The Lincoln assassination is one of my pet topics. It’s so endlessly interesting—there are so many fascinating ideas and characters involved, and it’s easy to pull a thread and end up disappearing down a rabbit hole of vague connections. And then the next thing you know, you’re at the Library of Congress transcribing Adam Badeau’s love letters.
There’s just a whole fascinating world of people involved, and I think the second half of the 19th century is particularly entrancing. In some ways, that world seems completely alien to us, but there are just enough links to today to make it seem surreally grounded. And the depiction of 19th century Washington is like that, too. That block of 10th Street, especially—okay, I’ve walked down that street many times, I’ve wandered through Ford’s, and seen plays there, peered up at the presidential box, and moped around the Petersen House. It’s DC enough that you could walk down this block many times and it will all blend in or seem not too different from the surrounding streets, but if you really look it’s so, so easy to imagine what took place their the night of April 14, 1865, the crowds in the streets, the shock.
I think there are a lot of popular misconceptions about the Lincoln assassination. Some of these are disappearing due to the recent spate of assassination-related media over the past few years, but I think many remain. People seem not to know about John Wilkes’ family, or that it wasn’t an isolated assassination but part of a conspiracy, or about Henry and Clara, or that John Wilkes was on the run for nearly two weeks afterwards. But I think it becomes more and more vibrant the more you look for the truth beyond the general misperceptions. Now, I’m not saying this to be all “nyah nyah I’ve read the books and you haven’t,” but just to say that I think it’s fascinating how this event has sort of taken on a life of its own in the popular imagination. Go to Ford’s Theatre or the house where Lincoln died and listen to people talking: you’ll hear many different versions of history.
One of the more obscure bits of history—Lincoln’s dream about being on a ship—seems to be becoming a well-known piece of the story these days. It appears both here and (prominently) in Lincoln.
So, Killing Lincoln, then. In truth, it was much better than I expected. Billy Campbell (The Rocketeer!) makes an unexpectedly fine Lincoln, and Jesse Johnson (son of Don) is actually quite good as John Wilkes Booth.
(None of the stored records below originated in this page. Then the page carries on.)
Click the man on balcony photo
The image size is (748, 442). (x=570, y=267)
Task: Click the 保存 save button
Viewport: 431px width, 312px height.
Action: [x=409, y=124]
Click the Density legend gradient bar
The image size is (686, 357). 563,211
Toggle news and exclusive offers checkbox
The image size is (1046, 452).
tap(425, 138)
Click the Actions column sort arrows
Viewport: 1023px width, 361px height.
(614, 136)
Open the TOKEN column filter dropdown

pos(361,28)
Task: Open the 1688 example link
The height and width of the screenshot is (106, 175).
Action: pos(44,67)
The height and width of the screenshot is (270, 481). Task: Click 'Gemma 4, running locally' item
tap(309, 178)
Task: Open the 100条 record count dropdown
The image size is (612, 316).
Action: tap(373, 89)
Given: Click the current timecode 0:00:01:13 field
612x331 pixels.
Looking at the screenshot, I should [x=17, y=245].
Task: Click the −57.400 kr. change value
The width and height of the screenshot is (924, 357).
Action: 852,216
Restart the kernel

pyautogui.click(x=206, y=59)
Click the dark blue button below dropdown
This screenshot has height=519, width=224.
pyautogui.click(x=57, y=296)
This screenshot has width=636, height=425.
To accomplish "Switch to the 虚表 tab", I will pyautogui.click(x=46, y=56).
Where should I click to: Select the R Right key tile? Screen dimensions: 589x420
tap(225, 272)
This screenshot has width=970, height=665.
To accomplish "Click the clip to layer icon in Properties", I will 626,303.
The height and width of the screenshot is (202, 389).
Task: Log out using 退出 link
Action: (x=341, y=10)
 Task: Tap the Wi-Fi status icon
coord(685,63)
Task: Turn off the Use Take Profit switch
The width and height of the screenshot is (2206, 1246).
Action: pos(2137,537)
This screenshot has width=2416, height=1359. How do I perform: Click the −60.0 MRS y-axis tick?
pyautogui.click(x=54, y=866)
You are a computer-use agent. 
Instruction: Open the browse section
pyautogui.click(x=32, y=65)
I don’t think we’ve had a definitive John Wilkes on film or TV yet, and this probably isn’t quite it, but it’s still damned good. Disappointingly, most actors seem to see playing John Wilkes Booth as an opportunity to camp it up fantastically, playing it way over the top. In reality, he was much more complex. Yes, he did a terrible thing, and yes, he was a dramatic person, so some scenery chewing is probably necessary. (And we definitely need him charming some pretty ladies, which this film doesn’t have time for.) But you really need to capture the faintly ridiculous nature of John Wilkes as well—he would make these grand statements, but some people would giggle at them. Yes, if he had a cape, he’d be swishing it about, but he wouldn’t be completely convincing doing so. And finally, you need to be able to portray John Wilkes, for all his looks, for all his family fame, as a sort of pathetic figure. He basically failed as an actor, he’s in way over his head, he doesn’t really know what he’s doing in attempting to take down the government, his lack of intellect frustrates him. In the end, he’s hiding in the woods, sitting on the ground with a broken leg, begging for newspapers so he can read the reviews of his very last performance. He’s waiting for the world to recognize him as a hero—a star—for people to come to his aid, spirit him away to somewhere safe and treat him like a king—and then he’s eventually realizing that this recognition will never come. And at the very end, his last words are “Useless, useless” (a scene that this film captures very well). That’s my vision of John Wilkes Booth.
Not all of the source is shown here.